====== Given information ======

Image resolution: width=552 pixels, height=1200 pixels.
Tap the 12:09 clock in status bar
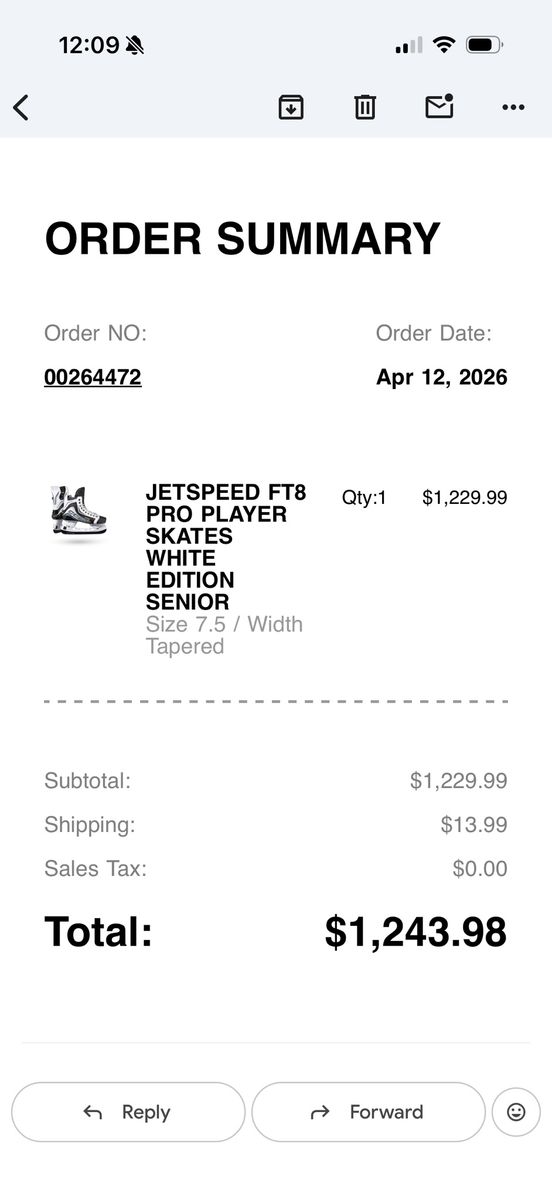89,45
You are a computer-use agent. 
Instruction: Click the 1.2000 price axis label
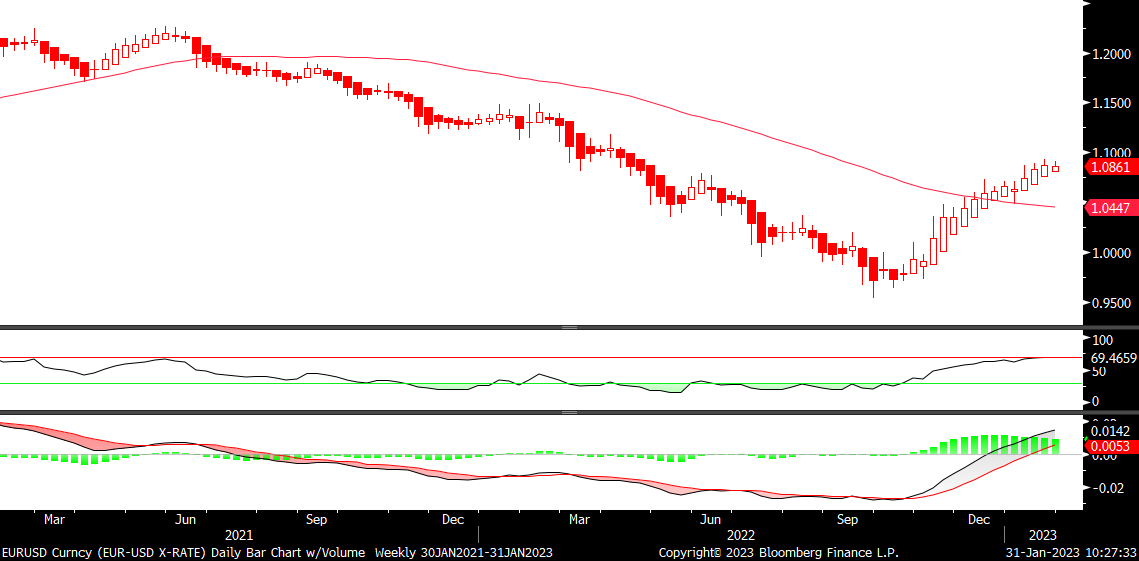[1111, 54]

======
====== Given information ======

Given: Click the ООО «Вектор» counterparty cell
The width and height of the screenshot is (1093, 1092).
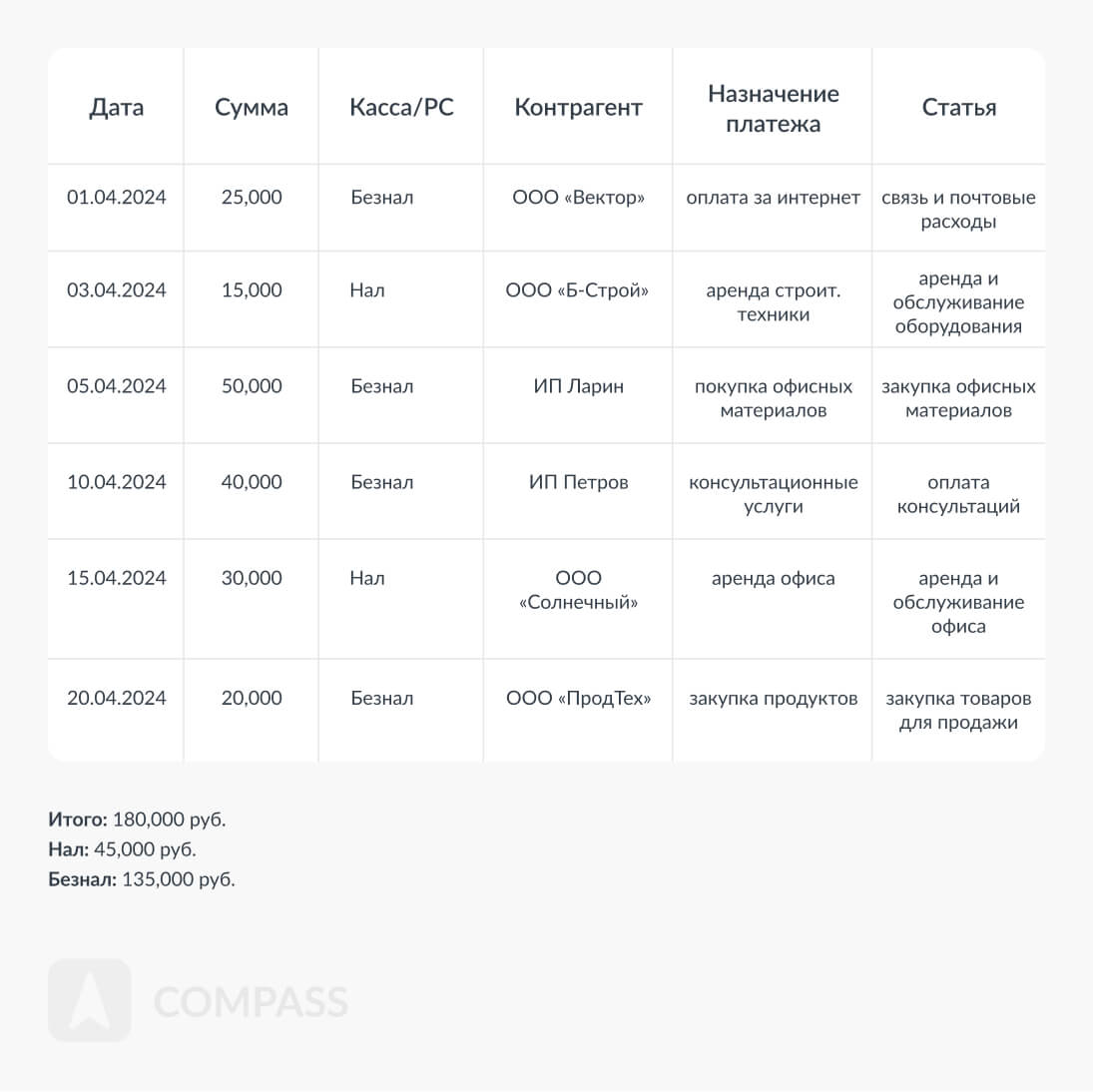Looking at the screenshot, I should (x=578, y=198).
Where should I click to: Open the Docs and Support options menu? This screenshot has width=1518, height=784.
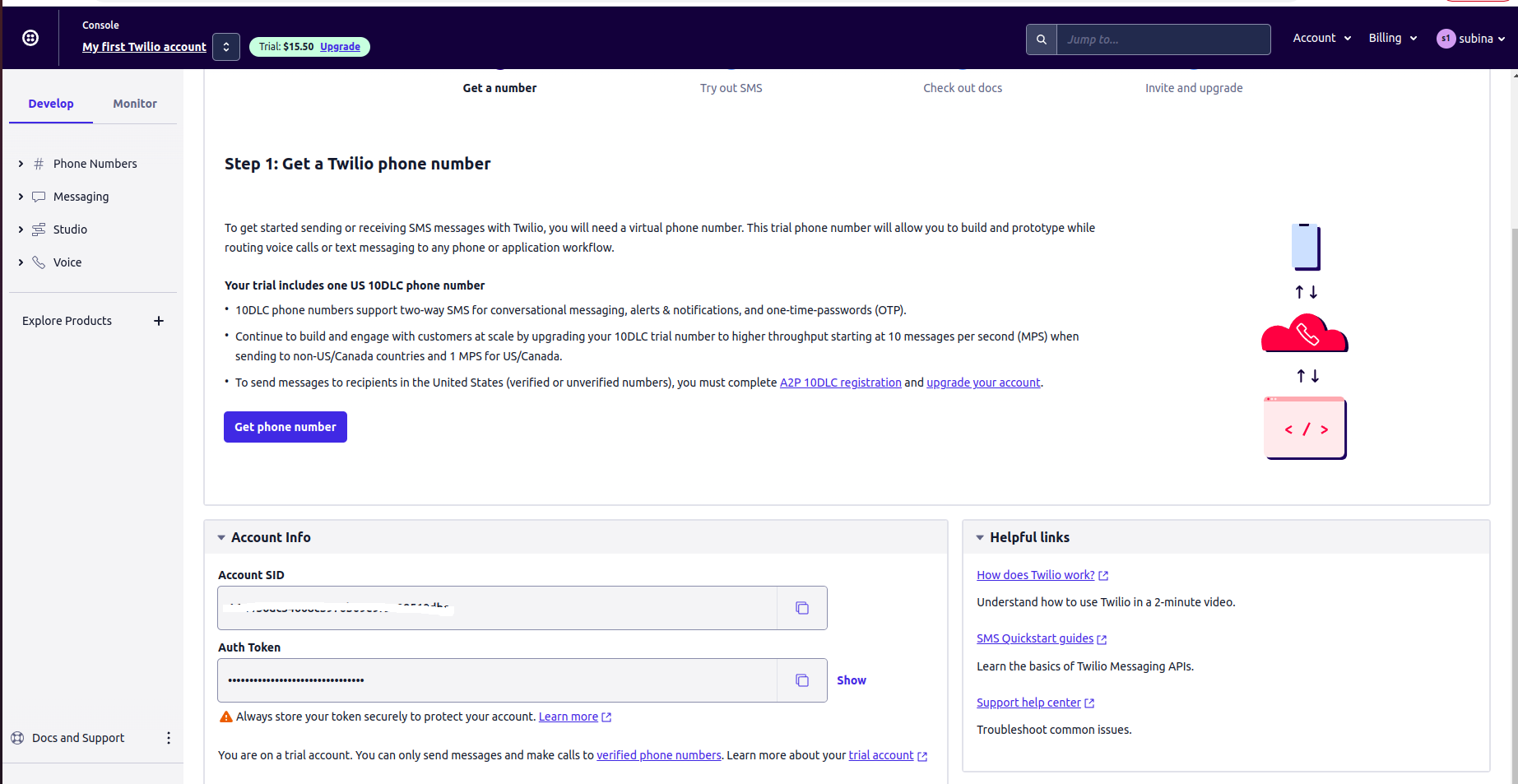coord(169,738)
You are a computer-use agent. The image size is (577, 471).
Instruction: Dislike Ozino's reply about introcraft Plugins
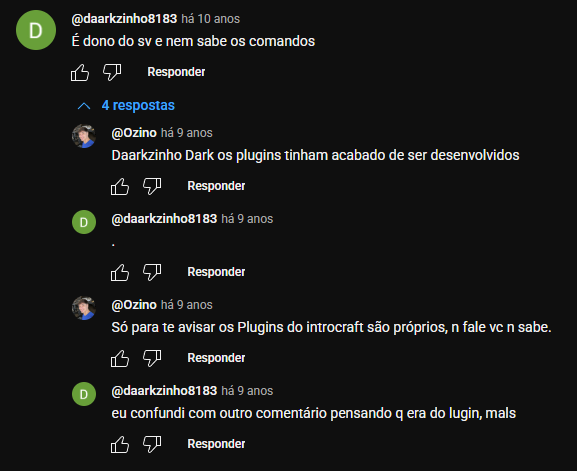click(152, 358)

======
====== Given information ======

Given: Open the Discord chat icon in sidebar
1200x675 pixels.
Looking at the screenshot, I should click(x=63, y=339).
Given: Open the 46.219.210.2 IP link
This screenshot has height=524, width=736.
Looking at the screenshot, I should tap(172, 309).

======

What you have to do: Across the data above, how many lines contain the string "computer"? Reply with the number and nothing else.

Your solution: 2